A feasibility study is carried out to select the best system that meets performance requirements.
The main aim of the feasibility study activity is to determine whether it would be financially and
technically feasible to develop the product. The feasibility study activity involves the analysis of
the problem and collection of all relevant information relating to the product such as the different
data items which would be input to the system, the processing required to be carried out on these
data, the output data required to be produced by the system as well as various constraints on the
behavior of the system.
Technical Feasibility
This is concerned with specifying equipment and software that will successfully satisfy the user
requirement. The technical needs of the system may vary considerably, but might include:
In examining technical feasibility, configuration of the system is given more importance than the
actual make of hardware. The configuration should give the complete picture about the system’s
requirements: How many workstations are required, how these units are interconnected so that
they could operate and communicate smoothly? And what speeds of input and output should be
achieved at particular quality of printing.
Economic Feasibility
Economic analysis is the most frequently used technique for evaluating the effectiveness of a
proposed system. More commonly known as Cost / Benefit analysis, the procedure is to
determine the benefits and savings that are expected from a proposed system and compare them
with costs. If benefits outweigh costs, a decision is taken to design and implement the system.

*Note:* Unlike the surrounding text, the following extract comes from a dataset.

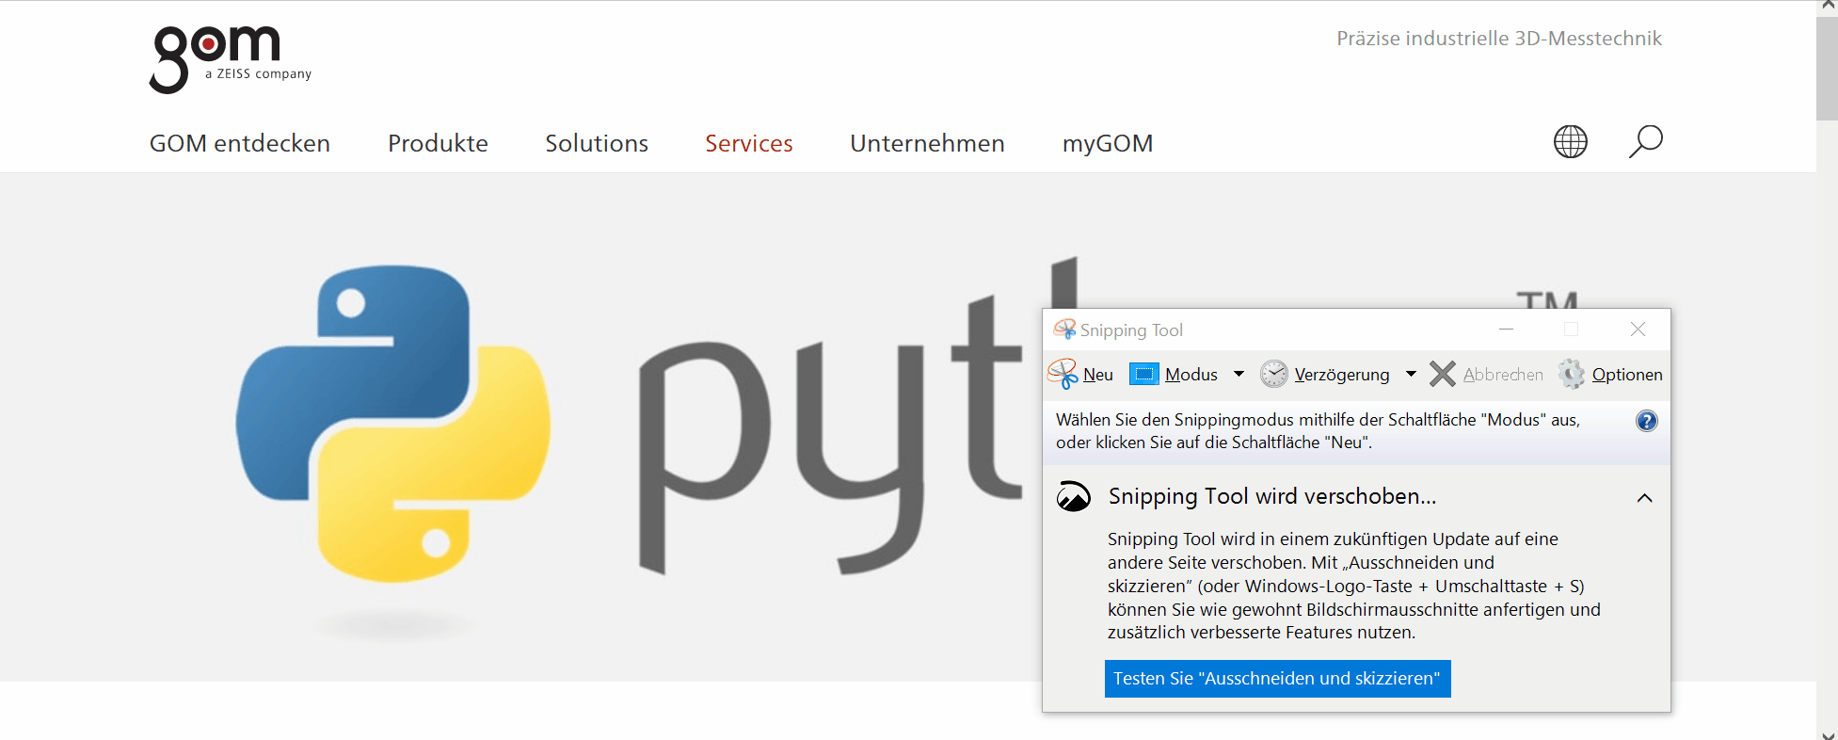Click the Verzögerung clock icon
This screenshot has width=1838, height=740.
(x=1273, y=375)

Otherwise, further justification or alternative in the proposed system will have to be made if it is
to have a chance of being approved. This is an outgoing effort that improves in accuracy at each
phase of the system life cycle.
Operational Feasibility
This is mainly related to human organizational and political aspects. The points to be considered
are:
• What new skills will be required? Do the existing staff members have these skills? If not, can
they be trained in due course of time?
This feasibility study is carried out by a small group of people who are familiar with information
system technique and are skilled in system analysis and design process. Proposed projects are
beneficial only if they can be turned into information system that will meet the operating
requirements of the organization. This test of feasibility asks if the system will work when it is
developed and installed.
CHAPTER 3
Development Environment
3.3 Java
This chapter is about the software language and the tools used in the development of the project.
The platform used here is JAVA. The Primary languages are JAVA, J2EE and J2ME. In this
project J2EE is chosen for implementation. Java is a programming language originally
developed by James Gosling at Microsystems and released in 1995 as a core component of Sun
Microsystems' Java platform. The language derives much of its syntax from C and C++ but has a
simpler object model and fewer low-level facilities. Java applications are typically compiled to
byte code that can run on any Java Virtual Machine (JVM) regardless of computer architecture.
Java is general-purpose, concurrent, class-based, and object-oriented, and is specifically designed
to have as few implementation dependencies as possible. It is intended to let application
developers "write once, run anywhere".
Java is considered by many as one of the most influential programming languages of the 20th
century, and is widely used from application software to web applications the java framework is
a new platform independent that simplifies application development internet. Java technology's
versatility, efficiency, platform portability, and security make it the ideal technology for network
computing. From laptops to datacenters, game consoles to scientific supercomputers, cell phones
to the Internet, Java is everywhere! Java is a small, simple, safe, object oriented, interpreted or
dynamically optimized, byte coded, architectural, garbage collected, multithreaded programming
language with a strongly typed exception-handling for writing distributed and dynamically
extensible programs.
Java is an object oriented programming language. Java is a high-level, third generation language
like C, FORTRAN, Small talk, Pearl and many others. You can use java to write computer
applications that crunch numbers, process words, play games, store data or do any of the
thousands of other things computer software can do.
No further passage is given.